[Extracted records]
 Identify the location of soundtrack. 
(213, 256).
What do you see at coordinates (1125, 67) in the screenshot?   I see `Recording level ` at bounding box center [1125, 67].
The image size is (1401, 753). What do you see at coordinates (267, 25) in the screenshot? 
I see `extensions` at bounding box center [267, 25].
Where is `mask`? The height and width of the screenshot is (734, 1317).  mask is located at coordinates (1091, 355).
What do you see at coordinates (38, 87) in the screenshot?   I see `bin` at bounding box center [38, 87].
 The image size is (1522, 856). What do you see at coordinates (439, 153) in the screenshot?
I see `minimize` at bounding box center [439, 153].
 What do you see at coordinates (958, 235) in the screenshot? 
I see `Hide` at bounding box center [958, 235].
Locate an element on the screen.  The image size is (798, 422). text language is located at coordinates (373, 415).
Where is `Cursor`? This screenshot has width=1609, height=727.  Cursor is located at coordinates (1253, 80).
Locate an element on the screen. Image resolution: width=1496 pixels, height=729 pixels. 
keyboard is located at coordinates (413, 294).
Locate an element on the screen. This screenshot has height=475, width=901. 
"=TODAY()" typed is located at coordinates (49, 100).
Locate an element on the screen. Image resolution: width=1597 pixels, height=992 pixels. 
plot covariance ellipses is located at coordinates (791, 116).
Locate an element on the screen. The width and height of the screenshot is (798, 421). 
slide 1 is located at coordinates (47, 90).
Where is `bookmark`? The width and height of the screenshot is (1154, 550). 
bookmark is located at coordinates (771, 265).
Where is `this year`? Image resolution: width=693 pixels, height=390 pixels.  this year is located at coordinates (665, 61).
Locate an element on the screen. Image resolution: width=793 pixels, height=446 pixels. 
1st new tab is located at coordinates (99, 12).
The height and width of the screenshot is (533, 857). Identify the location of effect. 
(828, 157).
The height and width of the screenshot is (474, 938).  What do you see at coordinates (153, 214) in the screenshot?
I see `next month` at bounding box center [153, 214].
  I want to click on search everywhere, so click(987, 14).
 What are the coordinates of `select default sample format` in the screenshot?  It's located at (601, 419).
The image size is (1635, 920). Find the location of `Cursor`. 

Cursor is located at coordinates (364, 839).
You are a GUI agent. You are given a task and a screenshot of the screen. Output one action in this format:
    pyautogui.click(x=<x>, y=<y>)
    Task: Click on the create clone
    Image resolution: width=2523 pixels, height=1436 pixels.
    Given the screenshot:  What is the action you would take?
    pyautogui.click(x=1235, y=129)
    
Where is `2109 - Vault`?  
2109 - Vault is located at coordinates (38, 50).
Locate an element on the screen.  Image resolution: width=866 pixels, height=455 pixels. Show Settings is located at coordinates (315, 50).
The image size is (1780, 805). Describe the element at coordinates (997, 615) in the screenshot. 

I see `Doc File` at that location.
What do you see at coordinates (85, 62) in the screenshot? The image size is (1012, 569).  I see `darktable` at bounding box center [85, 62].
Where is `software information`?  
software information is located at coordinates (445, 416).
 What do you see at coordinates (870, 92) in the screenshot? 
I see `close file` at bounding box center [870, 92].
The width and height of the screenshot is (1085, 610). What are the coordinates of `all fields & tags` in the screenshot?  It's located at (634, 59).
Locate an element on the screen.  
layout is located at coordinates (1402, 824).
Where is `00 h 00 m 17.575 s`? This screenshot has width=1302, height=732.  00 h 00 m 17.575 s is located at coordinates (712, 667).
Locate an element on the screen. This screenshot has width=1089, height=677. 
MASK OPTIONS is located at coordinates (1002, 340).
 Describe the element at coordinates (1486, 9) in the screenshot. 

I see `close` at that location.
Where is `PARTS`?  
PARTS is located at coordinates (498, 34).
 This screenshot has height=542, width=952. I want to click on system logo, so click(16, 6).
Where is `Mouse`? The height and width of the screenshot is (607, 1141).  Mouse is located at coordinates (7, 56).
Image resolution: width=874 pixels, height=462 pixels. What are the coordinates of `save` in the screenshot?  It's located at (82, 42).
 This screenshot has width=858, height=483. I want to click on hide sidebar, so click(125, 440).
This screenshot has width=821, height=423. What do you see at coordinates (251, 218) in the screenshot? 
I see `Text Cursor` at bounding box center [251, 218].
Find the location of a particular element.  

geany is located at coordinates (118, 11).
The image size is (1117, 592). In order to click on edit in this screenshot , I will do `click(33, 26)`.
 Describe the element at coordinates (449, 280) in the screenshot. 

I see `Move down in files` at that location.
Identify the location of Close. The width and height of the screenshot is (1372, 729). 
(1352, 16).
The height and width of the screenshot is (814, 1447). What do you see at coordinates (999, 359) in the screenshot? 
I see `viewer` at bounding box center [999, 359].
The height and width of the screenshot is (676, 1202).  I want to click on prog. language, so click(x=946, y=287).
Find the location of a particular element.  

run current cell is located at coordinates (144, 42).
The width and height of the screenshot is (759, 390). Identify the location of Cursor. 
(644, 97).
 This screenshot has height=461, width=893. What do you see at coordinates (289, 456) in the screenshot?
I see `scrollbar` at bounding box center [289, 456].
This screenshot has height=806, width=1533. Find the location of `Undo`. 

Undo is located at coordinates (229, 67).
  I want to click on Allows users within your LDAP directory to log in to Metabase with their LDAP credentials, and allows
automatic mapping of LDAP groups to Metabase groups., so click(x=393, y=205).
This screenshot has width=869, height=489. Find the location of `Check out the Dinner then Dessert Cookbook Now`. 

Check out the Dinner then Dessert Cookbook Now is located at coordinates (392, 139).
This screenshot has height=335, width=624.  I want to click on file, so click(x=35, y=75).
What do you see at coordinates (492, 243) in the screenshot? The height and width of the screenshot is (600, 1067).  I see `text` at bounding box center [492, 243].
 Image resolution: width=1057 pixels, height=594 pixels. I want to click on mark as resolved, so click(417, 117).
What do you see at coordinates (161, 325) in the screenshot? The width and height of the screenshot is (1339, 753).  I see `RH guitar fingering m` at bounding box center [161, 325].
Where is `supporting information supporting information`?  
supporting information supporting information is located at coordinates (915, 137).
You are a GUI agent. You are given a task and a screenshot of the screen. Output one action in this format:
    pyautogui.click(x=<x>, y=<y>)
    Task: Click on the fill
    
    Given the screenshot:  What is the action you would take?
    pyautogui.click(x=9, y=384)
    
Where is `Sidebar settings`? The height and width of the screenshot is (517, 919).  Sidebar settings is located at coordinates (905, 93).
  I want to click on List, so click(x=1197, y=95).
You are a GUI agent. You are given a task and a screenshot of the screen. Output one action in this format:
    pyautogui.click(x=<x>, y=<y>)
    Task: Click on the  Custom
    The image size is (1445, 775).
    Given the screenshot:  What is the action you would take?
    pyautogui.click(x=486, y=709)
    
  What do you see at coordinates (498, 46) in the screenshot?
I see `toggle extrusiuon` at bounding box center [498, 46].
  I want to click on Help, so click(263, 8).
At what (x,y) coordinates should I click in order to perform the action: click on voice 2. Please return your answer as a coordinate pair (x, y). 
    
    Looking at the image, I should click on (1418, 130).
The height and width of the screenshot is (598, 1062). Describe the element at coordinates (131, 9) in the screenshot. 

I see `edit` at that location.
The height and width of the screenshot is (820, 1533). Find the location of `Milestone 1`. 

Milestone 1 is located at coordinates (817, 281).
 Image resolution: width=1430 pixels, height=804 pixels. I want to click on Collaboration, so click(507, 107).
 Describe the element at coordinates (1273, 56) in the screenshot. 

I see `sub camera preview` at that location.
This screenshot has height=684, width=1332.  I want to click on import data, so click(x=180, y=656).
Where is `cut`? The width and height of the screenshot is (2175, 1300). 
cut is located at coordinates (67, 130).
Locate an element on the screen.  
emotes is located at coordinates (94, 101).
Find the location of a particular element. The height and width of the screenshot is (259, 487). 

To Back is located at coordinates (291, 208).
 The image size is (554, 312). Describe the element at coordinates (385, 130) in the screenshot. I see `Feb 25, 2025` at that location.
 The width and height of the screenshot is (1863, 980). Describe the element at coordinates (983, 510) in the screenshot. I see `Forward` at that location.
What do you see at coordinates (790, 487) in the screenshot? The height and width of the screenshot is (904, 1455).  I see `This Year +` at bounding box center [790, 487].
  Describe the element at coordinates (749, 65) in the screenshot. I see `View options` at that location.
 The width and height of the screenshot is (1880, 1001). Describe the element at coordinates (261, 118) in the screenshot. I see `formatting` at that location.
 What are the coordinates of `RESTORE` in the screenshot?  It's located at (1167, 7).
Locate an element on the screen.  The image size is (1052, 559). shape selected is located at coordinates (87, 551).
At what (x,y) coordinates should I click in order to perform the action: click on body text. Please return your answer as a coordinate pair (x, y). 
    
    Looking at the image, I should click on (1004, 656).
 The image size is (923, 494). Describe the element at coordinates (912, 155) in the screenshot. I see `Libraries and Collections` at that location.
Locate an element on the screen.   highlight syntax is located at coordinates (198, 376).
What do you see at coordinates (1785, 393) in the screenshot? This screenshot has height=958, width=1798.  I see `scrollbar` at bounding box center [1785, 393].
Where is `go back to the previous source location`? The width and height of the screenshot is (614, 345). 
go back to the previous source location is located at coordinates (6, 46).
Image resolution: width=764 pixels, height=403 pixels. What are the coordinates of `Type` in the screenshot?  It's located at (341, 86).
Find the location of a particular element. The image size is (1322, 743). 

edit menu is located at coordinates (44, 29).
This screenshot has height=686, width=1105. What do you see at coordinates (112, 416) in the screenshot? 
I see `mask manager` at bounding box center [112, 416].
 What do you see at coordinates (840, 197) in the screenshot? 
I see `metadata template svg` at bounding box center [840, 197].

_What is being asked_:
Copy out, word for word, the lines of the records from the one containing "The height and width of the screenshot is (598, 1062)." through the one containing "emotes is located at coordinates (94, 101).", with both of those lines included.

_Correct answer_:
The height and width of the screenshot is (598, 1062). Describe the element at coordinates (131, 9) in the screenshot. 

I see `edit` at that location.
The height and width of the screenshot is (820, 1533). Find the location of `Milestone 1`. 

Milestone 1 is located at coordinates (817, 281).
 Image resolution: width=1430 pixels, height=804 pixels. I want to click on Collaboration, so click(507, 107).
 Describe the element at coordinates (1273, 56) in the screenshot. 

I see `sub camera preview` at that location.
This screenshot has height=684, width=1332.  I want to click on import data, so click(x=180, y=656).
Where is `cut`? The width and height of the screenshot is (2175, 1300). 
cut is located at coordinates (67, 130).
Locate an element on the screen.  
emotes is located at coordinates (94, 101).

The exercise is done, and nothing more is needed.